Os grilhões dos outros

1 0 0
                                    

Tadeu deu um passo para trás. Estava à frente da porta do quarto de Joana, e percebeu que o castelo da maga se aproximava.

--- Desculpa. --- Disse ele quando ela o atendeu. --- E-eu posso entrar? Queria fazer uma pergunta.

Ela abriu mais a porta, recebendo o visitante com um sorriso. Ele, com as mãos no bolso da capa jogada por cima das roupas de dormir, esperou o olhar da forasteira se voltar para ele de novo para começar a falar.

--- Eu queria saber o que são... Alorfos e filinorfos.

Joana puxou ar, cruzando os braços. Não parecia estar particularmente incomodada, pensou Tadeu, mas aquele silêncio era estranho.

--- Não perguntou para os teus pais?

--- Perguntei para o Gabriel, m-mas ele também não quis responder.

--- Mas eu não disse que eu não quero responder.

Tadeu balançou a cabeça.

--- Perguntei para você porque... Meus pais veem segundas intenções onde não tem nenhuma. Eles podem... São desconfiados, e-e eu não quero atrair suspeita.

Joana sustentou o olhar fixo no aprendiz de mago.

--- Vão achar que eu... Estou tentando me livrar da magia ou algo assim.

--- E por que tu iria querer "te livrar" da magia?

Foi a vez de Tadeu respirar fundo. O quarto de hóspedes em que Joana estava era grande o bastante para que ele pudesse andar, aliviando a pressão sob seu crânio --- mas ficou ali, pregado ao chão, irritando-se consigo mesmo.

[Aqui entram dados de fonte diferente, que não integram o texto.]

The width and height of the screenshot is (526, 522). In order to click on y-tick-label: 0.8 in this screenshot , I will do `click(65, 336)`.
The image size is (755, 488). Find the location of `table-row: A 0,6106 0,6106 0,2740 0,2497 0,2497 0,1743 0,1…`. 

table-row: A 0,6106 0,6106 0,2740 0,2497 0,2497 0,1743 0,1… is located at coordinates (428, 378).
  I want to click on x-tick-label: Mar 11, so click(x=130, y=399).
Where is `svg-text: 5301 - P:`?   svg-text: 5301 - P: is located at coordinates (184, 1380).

--- Eu nunca quis aprender.

--- Mas aprendeste?

--- Sim... Sim, claro. Quando, p-por exemplo, eu tentei impedir que o... q-que aquele homem levasse a Anabel, eu usei magia, m-mas não sou muito bom. E não sei se eu quero ser.

Joana balançou a cabeça, compreensiva.

--- Eu não deveria ter dito isso. --- Adicionou Tadeu, ligeiro. --- Não é uma coisa inteligente de se dizer...

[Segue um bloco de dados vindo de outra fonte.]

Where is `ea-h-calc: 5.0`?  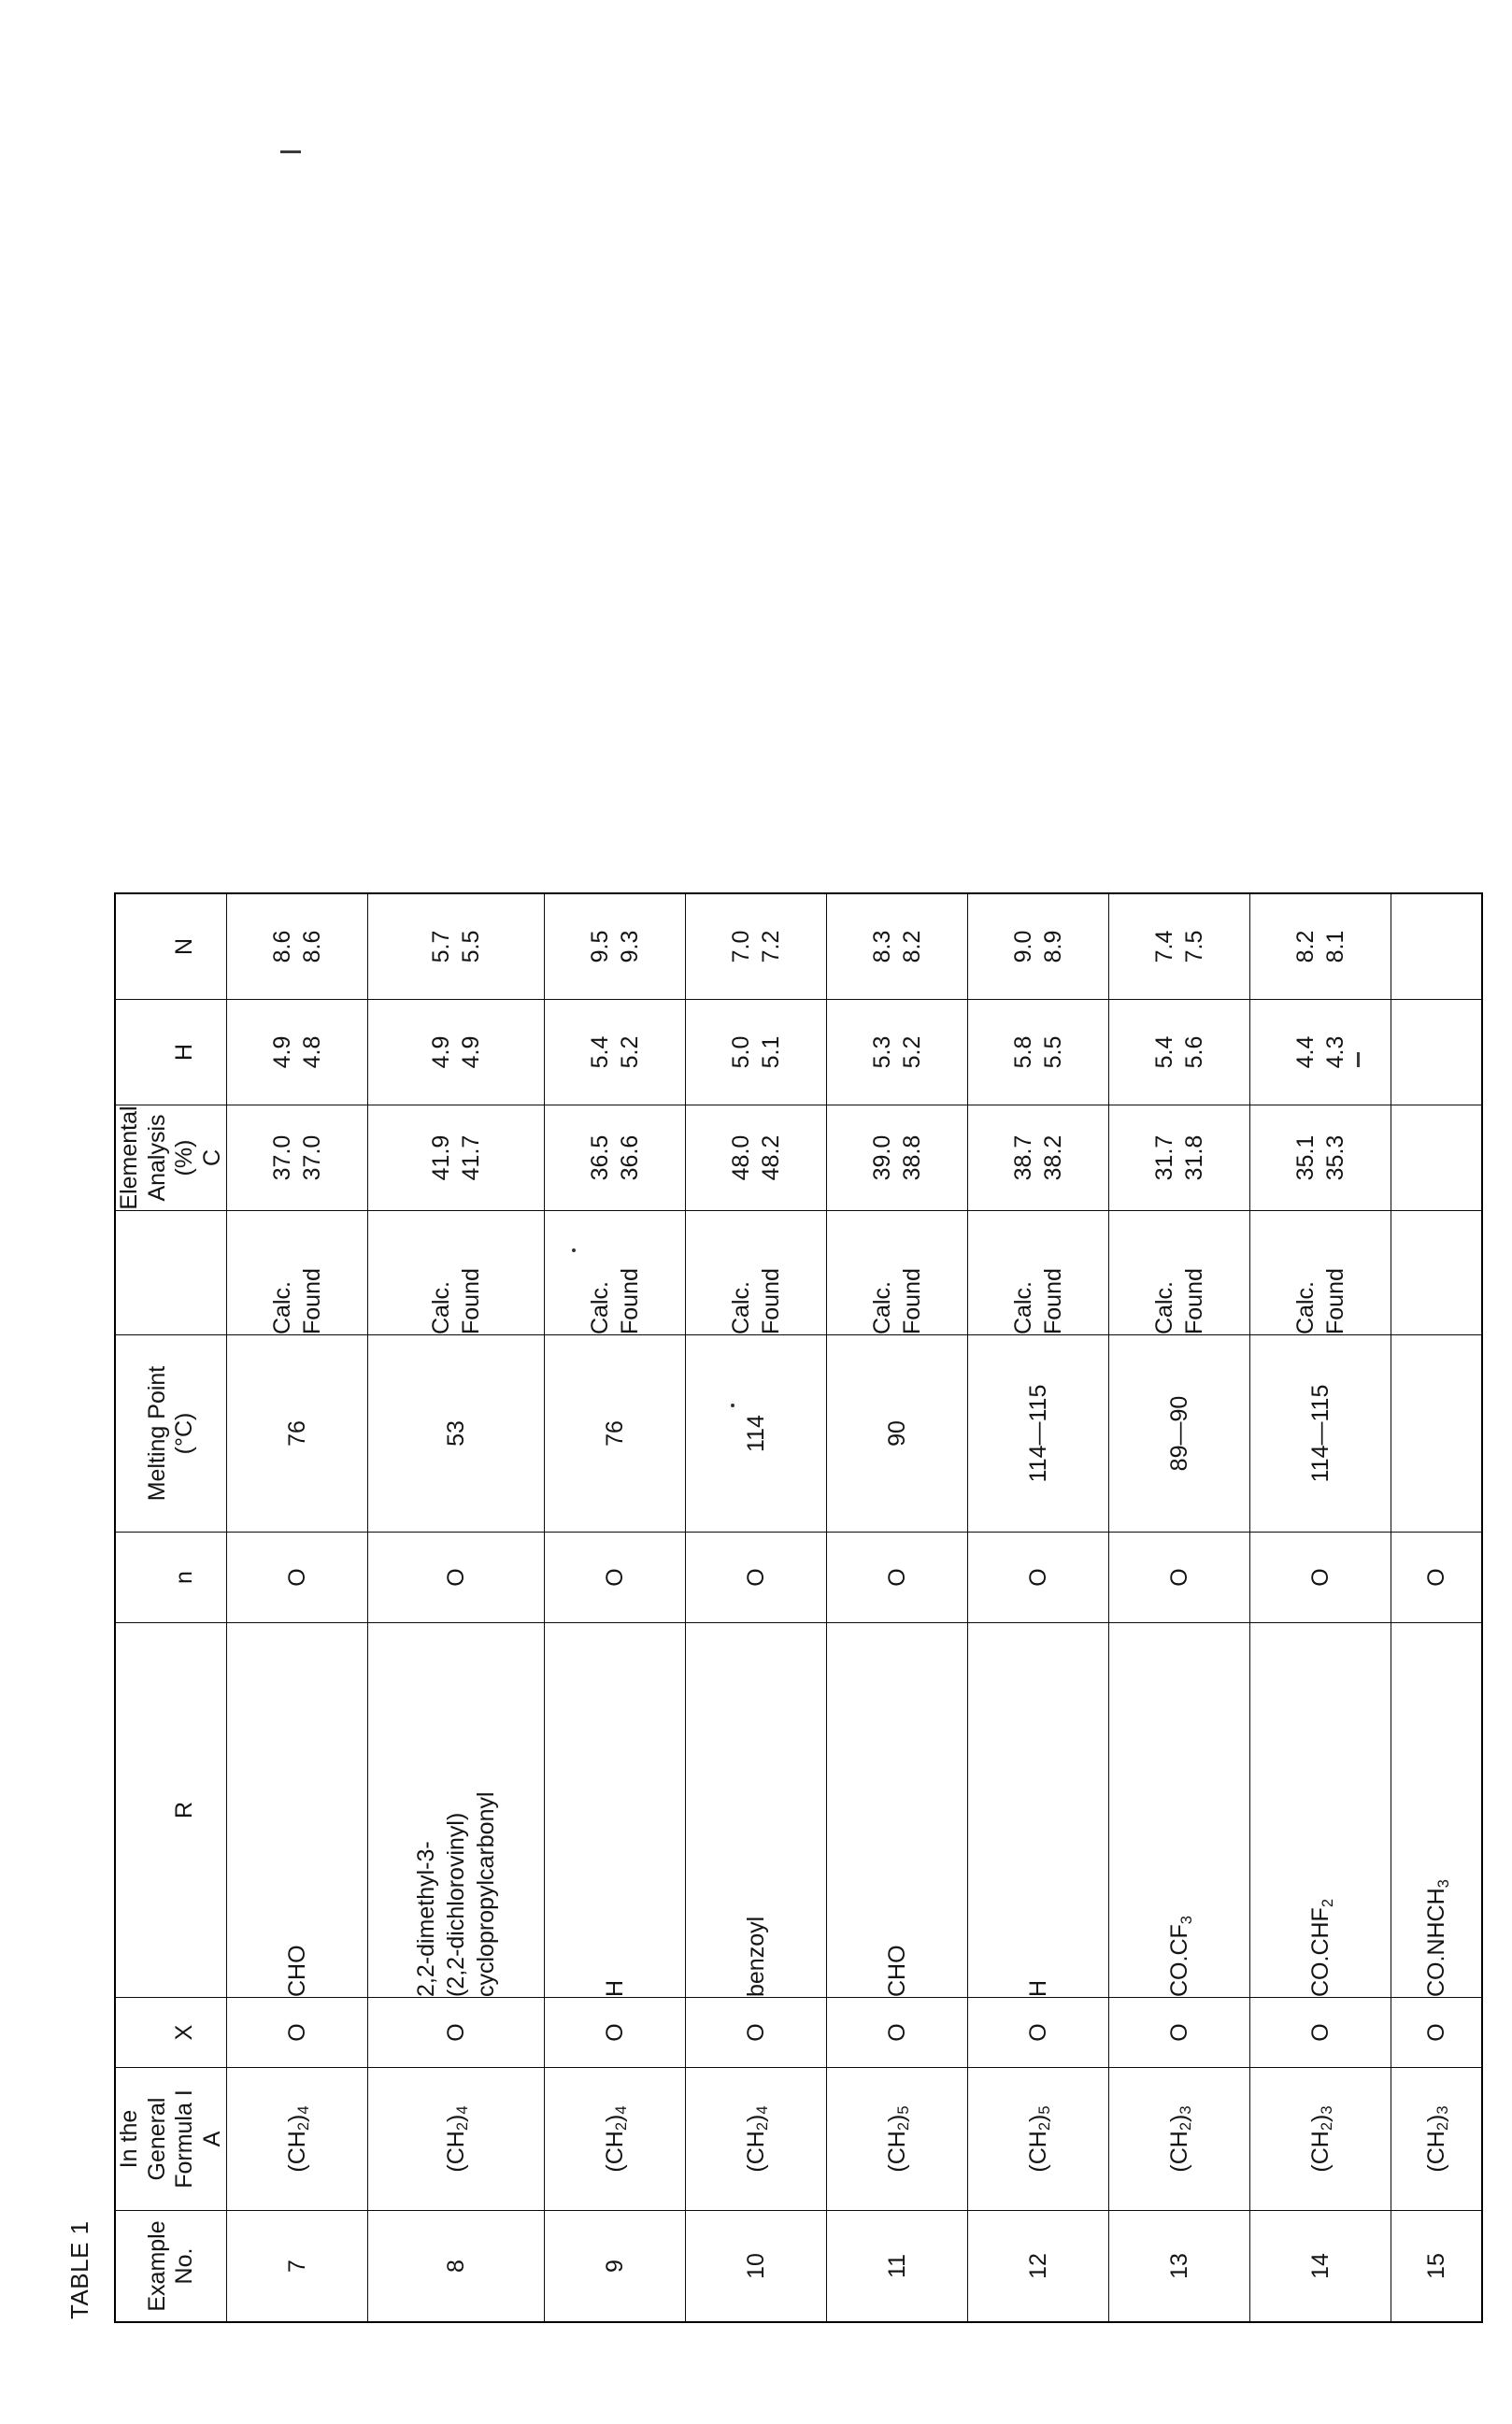 ea-h-calc: 5.0 is located at coordinates (740, 1052).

Joana sentou-se à cama como quem quer descansar depois de um longo dia de trabalho.

--- Tua pureza é bonita, Tadeu. Eu gosto dela. Não te preocupes que não vou tomar proveito de ti. --- Tadeu sentia o rosto arder, e se perguntou se sob a forte luz amarela do minério próxima à janela, a maga podia ver esse detalhe de sua face. --- Lá em Roun-u-joss é tão pouco o contato com outros magos que a gente fica meio enferrujada nesses joguetes todos de poder... Te senta. --- Sugeriu de repente.

Tadeu obedeceu.

--- Tu querias saber dos alorfos e dos filinorfos... Os alorfos... São magos que acham que todo mundo deveria aprender magia. E os filinorfos acham que a magia deveria ser toda proibida.

Joana explicava com paciência; seu olhar não incidia sobre Tadeu com cobrança, autoridade ou competição.

Durante toda sua vida Tadeu jamais ouviu uma definição coerente e completa de qualquer uma daquelas tradições renegadas.

Mas nenhum mago falava com tanto respeito e simplicidade deles, pensou ele. Com qualquer respeito que fosse.

--- P-por que eles... Pensam assim?

--- Porque eles não aceitam que uns sejam melhores que os outros. Que os magos organizem as coisas. Que os magos mandem nas coisas. E cada grupo tem uma solução diferente para o problema.